Generally for residential construction where the walls are designed as pin-pin assuming the basement slab and the main floor diaphragm transfer the soil loading from one side to the other, the footing is only designed for the gravity loads and any shear wall loading from the above grade structure.

Around here, 30" wide is the typical for a 2 storey wood framed house. As kipfoot mentioned, your size calculated means you have 7.5k/ft of vertical load coming down which seems quite unlikely in residential construction.
 
OK guys: Here is a question as to "designing basement walls". In the past and still in some areas it is common that basement walls are some form of block, such as concrete or vitrified clay, no reinforcing. Sure some have failed, as saturated earth fill or frost is too much load, but designed as pin and pin? no way. Not even designed. Yet they worked.
 
The IRC contains prescriptive minimum dimensions for residential footings, including 1500 psf soil conditions... TABLE R403.1 MINIMUM WIDTH OF CONCRETE, PRECAST OR MASONRY FOOTINGS. Is there a reason this code section would not be applicable?
 
oldestguy said:
Not even designed. Yet they worked.
You are also right there. Around here for typical residential construction, it's laid out clearly in the building code how tall it can be, what it can support in terms of storeys above.
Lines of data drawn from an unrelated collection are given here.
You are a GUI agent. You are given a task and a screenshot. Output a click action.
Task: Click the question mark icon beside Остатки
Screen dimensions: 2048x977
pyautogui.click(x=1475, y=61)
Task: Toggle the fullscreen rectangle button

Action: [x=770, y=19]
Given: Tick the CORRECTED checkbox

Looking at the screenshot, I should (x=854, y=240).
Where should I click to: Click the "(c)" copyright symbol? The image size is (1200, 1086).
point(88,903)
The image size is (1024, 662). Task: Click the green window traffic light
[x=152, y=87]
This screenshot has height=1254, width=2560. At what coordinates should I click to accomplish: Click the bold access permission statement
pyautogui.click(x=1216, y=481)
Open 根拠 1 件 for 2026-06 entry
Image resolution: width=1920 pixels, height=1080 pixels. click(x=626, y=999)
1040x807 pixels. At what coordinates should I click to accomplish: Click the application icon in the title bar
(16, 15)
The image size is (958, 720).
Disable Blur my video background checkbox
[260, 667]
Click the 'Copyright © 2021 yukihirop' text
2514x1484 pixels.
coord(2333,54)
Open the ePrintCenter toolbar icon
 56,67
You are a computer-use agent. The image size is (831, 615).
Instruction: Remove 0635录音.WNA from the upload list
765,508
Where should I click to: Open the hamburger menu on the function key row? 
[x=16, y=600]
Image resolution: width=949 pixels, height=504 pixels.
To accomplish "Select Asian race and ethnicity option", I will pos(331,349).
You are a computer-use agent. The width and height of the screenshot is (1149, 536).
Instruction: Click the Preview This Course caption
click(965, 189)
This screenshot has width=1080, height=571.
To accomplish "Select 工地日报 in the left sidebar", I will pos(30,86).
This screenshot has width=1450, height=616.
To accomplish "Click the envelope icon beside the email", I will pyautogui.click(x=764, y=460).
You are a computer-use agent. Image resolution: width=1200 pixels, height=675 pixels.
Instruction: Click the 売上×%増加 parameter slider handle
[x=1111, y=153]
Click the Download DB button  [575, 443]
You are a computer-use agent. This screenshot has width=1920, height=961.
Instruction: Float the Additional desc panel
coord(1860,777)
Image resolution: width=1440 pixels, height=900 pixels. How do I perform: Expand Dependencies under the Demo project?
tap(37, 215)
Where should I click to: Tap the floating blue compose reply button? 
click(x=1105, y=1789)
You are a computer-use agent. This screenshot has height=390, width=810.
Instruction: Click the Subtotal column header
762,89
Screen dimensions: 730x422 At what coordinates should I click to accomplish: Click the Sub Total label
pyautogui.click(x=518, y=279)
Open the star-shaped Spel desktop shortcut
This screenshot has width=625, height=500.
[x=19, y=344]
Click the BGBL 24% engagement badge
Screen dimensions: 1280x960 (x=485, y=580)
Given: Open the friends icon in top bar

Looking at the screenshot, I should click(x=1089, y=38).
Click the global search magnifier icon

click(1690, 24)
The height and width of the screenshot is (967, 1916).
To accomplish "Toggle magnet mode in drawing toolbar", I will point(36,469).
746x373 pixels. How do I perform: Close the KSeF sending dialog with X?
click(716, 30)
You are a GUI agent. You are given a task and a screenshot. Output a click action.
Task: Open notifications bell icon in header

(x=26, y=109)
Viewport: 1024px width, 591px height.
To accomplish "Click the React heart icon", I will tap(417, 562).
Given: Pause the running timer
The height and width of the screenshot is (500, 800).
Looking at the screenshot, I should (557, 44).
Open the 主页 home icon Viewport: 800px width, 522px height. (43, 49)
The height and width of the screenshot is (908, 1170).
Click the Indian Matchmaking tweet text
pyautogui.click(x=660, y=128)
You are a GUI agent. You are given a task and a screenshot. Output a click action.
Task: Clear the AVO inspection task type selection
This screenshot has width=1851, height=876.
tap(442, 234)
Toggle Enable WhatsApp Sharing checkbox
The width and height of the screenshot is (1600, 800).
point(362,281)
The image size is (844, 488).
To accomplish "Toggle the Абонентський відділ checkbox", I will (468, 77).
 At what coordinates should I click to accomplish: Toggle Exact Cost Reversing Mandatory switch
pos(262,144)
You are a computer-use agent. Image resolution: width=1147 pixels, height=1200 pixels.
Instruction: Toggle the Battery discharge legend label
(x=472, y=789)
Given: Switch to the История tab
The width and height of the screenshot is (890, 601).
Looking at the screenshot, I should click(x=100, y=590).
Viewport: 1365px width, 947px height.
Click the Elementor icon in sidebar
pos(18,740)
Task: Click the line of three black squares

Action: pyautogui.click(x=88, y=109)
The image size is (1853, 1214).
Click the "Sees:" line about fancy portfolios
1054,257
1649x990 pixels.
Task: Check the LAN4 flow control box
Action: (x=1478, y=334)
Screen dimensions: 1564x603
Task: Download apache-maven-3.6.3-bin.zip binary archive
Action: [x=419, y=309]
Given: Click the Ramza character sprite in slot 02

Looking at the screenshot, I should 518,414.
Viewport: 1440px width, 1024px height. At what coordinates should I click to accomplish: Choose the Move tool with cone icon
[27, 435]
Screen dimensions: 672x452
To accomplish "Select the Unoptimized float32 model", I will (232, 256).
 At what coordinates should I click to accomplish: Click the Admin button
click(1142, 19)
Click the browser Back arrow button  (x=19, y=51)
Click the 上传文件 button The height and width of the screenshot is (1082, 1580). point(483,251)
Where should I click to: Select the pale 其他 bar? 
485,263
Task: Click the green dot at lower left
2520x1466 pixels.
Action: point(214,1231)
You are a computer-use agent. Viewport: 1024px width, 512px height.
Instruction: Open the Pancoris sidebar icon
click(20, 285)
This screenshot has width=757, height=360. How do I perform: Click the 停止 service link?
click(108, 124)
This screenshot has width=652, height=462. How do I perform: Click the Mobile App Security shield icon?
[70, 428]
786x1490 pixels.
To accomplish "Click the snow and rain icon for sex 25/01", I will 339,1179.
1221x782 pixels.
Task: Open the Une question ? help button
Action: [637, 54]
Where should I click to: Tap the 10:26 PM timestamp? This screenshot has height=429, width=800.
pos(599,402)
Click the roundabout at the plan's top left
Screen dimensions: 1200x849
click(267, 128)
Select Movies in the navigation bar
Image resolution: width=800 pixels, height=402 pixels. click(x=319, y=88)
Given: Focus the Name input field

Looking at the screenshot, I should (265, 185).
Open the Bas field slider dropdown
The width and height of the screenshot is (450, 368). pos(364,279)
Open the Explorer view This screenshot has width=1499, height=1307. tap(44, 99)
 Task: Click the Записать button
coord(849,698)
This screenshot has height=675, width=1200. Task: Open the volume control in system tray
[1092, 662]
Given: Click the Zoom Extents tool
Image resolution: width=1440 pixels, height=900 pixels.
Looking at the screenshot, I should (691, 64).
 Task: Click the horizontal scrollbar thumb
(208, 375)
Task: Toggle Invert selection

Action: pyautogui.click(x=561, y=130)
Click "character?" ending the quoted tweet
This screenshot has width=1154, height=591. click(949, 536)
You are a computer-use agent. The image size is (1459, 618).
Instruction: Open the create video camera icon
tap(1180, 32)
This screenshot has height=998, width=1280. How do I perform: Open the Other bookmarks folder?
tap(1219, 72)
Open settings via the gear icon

However we don't do block walls here, ever. For which I am grateful. Old houses are rubblestone foundations, the rest are concrete. Some (very few but still some) are PWF wood foundations.
 
Problem found...We did not check the box for "the stem base is pinned", creating a pin, pin condition. This solved the problem. Also, we can and really should have used the tables in the IRC.
 
As Canuck notes... typically strip footings are 2' max width... any reason it is so wide? What is the tributary width of loading, how many storeys, and what is the wall construction over? A load of 7.5 klf seems excessive.

Dik
 
kingpen: It goes to show using cook book methods of designing needs common sense in addition.
 
And, why is common sense so uncommon? Once again, it has nothing to do with having a vaguest understanding of the fundamentals of the actual structural problem, but rather, the damn computer program couldn’t read their mind about what they wanted, and wasn’t cooperating.
[pre][/pre]
 
Wow, dhengr - grumpy much? and you've never ever made any mistakes or had to ask for help?

kingpenn3, glad you figured it out. My state code also allows 2000psf before a geotech has to get involved. You should check what your state code says (assuming you're in the US).

Please remember: we're not all guys!